---------- Datos disponibles ----------

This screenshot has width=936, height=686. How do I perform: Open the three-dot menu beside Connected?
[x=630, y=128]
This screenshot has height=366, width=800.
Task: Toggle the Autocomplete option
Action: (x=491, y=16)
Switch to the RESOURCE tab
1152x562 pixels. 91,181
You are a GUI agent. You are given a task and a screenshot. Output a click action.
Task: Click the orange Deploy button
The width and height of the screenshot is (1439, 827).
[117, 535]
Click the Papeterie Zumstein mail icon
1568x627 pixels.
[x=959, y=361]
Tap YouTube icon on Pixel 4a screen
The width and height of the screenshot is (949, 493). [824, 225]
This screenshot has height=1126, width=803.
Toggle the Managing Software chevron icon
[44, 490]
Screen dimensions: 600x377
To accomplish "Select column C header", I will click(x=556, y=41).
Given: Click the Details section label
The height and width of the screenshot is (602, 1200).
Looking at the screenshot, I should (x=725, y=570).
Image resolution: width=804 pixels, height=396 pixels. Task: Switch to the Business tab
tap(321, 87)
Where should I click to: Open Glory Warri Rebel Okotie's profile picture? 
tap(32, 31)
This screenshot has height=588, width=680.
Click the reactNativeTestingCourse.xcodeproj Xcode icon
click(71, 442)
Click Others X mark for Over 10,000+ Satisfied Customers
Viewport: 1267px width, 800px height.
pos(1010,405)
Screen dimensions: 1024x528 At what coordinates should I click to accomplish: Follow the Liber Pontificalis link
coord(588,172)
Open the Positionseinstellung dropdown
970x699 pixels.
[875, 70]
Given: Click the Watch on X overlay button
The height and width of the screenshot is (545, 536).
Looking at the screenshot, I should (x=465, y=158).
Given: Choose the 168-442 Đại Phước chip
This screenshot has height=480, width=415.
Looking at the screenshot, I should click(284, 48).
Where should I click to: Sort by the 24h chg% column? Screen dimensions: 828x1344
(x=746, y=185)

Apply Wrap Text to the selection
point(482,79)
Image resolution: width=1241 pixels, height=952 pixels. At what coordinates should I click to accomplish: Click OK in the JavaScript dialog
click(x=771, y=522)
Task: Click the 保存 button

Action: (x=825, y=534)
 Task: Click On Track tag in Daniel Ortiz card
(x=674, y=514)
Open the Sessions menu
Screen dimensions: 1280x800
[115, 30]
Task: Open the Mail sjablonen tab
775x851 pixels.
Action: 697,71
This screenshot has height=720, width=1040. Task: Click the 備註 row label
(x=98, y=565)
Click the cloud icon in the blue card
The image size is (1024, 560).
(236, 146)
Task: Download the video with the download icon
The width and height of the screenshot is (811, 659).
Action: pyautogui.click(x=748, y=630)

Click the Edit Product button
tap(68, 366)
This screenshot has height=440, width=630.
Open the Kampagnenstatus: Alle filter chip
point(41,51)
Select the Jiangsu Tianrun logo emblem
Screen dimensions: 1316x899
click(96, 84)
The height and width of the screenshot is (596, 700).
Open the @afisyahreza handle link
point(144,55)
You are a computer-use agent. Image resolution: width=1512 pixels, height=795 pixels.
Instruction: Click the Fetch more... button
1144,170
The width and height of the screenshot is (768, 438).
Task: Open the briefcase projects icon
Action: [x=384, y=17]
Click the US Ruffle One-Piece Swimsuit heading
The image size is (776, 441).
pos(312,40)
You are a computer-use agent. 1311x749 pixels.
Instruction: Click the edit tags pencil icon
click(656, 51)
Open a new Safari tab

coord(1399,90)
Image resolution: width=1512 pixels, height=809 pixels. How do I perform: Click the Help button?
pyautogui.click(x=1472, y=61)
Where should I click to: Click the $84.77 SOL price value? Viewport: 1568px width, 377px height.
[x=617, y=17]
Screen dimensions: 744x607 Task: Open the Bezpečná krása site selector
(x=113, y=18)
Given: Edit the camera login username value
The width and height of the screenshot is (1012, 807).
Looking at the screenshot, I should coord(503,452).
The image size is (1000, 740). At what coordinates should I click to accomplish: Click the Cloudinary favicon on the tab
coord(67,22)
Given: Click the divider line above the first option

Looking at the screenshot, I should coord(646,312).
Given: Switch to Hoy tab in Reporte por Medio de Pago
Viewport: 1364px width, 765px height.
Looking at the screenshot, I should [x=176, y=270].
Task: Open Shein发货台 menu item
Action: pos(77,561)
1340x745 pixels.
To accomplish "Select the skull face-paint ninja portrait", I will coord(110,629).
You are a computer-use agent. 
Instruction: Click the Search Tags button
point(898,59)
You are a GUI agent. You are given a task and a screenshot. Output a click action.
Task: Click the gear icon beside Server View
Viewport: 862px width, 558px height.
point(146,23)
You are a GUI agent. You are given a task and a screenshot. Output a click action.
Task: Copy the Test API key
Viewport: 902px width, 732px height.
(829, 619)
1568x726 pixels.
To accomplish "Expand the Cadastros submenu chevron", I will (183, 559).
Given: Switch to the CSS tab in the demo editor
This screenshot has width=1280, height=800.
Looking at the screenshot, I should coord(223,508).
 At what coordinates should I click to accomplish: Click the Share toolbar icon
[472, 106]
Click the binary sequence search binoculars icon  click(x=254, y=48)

----------

# [Instrucción]
Extrae, por favor, cada línea de los datos que contenga la palabra "chevron".

# [Respuesta]
Toggle the Managing Software chevron icon
To accomplish "Expand the Cadastros submenu chevron", I will (183, 559).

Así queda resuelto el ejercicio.